I must have taken some of what I said before to heart: today was a great improvement.
I don’t know that I can rope anything down for sure, but I think that what I did with my students was more interesting in general. I know that my sophomores seemed to work much better with the work we did, and we easily filled the time. My juniors are still so rambunctious, and I need to come down harder on them, I think. There’s still so many disruptions that make it difficult to keep everything together, and I haven’t been as strict as I know I need to be about that. I’ve already predicted that my first detentions will come in a junior class, and I think I might just have to make it happen so that the precedent is set and the kid gloves thrown off.
[I have to make a side note here: the juniors have been incredibly open about some of the things they did to the last teacher who didn’t provide enough structure, including but not limited to stealing signs from the classroom and – almost unbelievably, to me – hiding a student inside the podium/lectern that’s still in the classroom. Even as disruptive and even undisciplined they can be for me now, I don’t have anything like that yet. I guess when I start to see pranks being played, that’s a sign that things need to change. Although, I did lose my doorstop today…]
In addition to coming down harder on classroom management, I’ve been thinking about ideas to provide some sort of incentive. Because the entire junior classes seem to be pretty unfocused when I have them, I’ve considered making a bargain for better focus and fewer diversions by using one of the tools in my teacher’s tool chest of experience: music. As I discovered last semester at the end of student teaching (and a little earlier for my juniors there), my students responded very well to bringing in a guitar and showing off my abilities as a musician, something that I think teenagers respect.
So here’s my idea – and feel free to give me feedback on this if you think I’m crazy and/or a genius: rather than making a deal outright exchanging the behaviors that I profess to be expecting for a reward (something that hasn’t worked well for me in the past), I would propose that in addition to avoiding the less pleasant aspects of disciplinary measures (i.e. consequences), students could earn the opportunity to nominate and vote on a song that I would then learn (with all of the selection happening well in advance) and play for the students. (Guidelines would be given on the nature of the song, of course.) My prediction is that this could get really silly, like voting for a rap or hip-hop song or some other song that would be somewhat embarrassing to hear me sing (my initial thought was Oops, I Did It Again by Britney Spears for such a song). I would also probably make this the result of a long streak, like setting a non-trivial number of days without any major diversions that are far too tangential.

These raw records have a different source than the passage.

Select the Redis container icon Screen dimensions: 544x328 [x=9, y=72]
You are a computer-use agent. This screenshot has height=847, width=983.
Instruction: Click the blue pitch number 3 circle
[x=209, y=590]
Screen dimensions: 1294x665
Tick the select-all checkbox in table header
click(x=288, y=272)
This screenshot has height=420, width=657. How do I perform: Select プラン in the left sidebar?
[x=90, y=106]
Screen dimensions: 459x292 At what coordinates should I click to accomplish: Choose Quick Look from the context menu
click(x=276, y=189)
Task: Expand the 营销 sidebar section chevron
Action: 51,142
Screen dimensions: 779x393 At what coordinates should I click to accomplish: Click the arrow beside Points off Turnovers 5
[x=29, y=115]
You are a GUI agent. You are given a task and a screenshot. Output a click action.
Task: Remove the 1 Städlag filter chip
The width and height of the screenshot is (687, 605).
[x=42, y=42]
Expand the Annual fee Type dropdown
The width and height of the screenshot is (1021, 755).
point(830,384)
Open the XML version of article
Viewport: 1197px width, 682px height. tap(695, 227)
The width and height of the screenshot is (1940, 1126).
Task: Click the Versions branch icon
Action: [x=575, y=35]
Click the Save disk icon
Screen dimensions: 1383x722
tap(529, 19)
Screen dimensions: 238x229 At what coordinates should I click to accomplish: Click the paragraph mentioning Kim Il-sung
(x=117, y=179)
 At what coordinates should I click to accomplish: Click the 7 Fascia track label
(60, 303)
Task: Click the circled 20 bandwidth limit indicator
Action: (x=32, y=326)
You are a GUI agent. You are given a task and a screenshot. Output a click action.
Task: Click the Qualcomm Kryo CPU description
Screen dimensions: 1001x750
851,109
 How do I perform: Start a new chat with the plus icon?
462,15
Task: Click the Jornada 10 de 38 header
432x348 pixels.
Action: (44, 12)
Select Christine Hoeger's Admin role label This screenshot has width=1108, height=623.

Now, I might just be setting myself up for an inevitable denial of that incentive; I know that these students in particular tend toward being unfocused and even a little boisterous. (I think that certain classes are just this way, for some inexplicable reason. I’ve noticed it at other schools – my seniors during student teaching were that way in quite a few respects.) But I think that it might be something to help motivate students toward establishing habits that hopefully will make the class easier to deal with. It adds a social element as well, where students who actually think that this incentive is a worthwhile goal will put pressure on the other students who might not be as interested.
Nevertheless, I think it’s something I might consider. I even worked out an arrangement with the music teacher to see about borrowing the electric piano he uses for chorus in case it works out better. (The arrangement entails me doing accompaniment for the chorus for concerts, which I probably would do without getting anything. Conversely, I bet the music teacher would let me use the electric piano even if I weren’t accompanying the chorus because I’d only need it during hours that no one uses it. Still, it works as a nice little reciprocal agreement.)
Now, I just need to make sure that these improvements turn into a pattern, not allowing one good day to make me complacent about the amount of work I need to do. That won’t stop me from being pleased with the progress, of course, but hopefully it will keep my feet firmly grounded so that I can do the real work that I need to do, for my sake and my students’.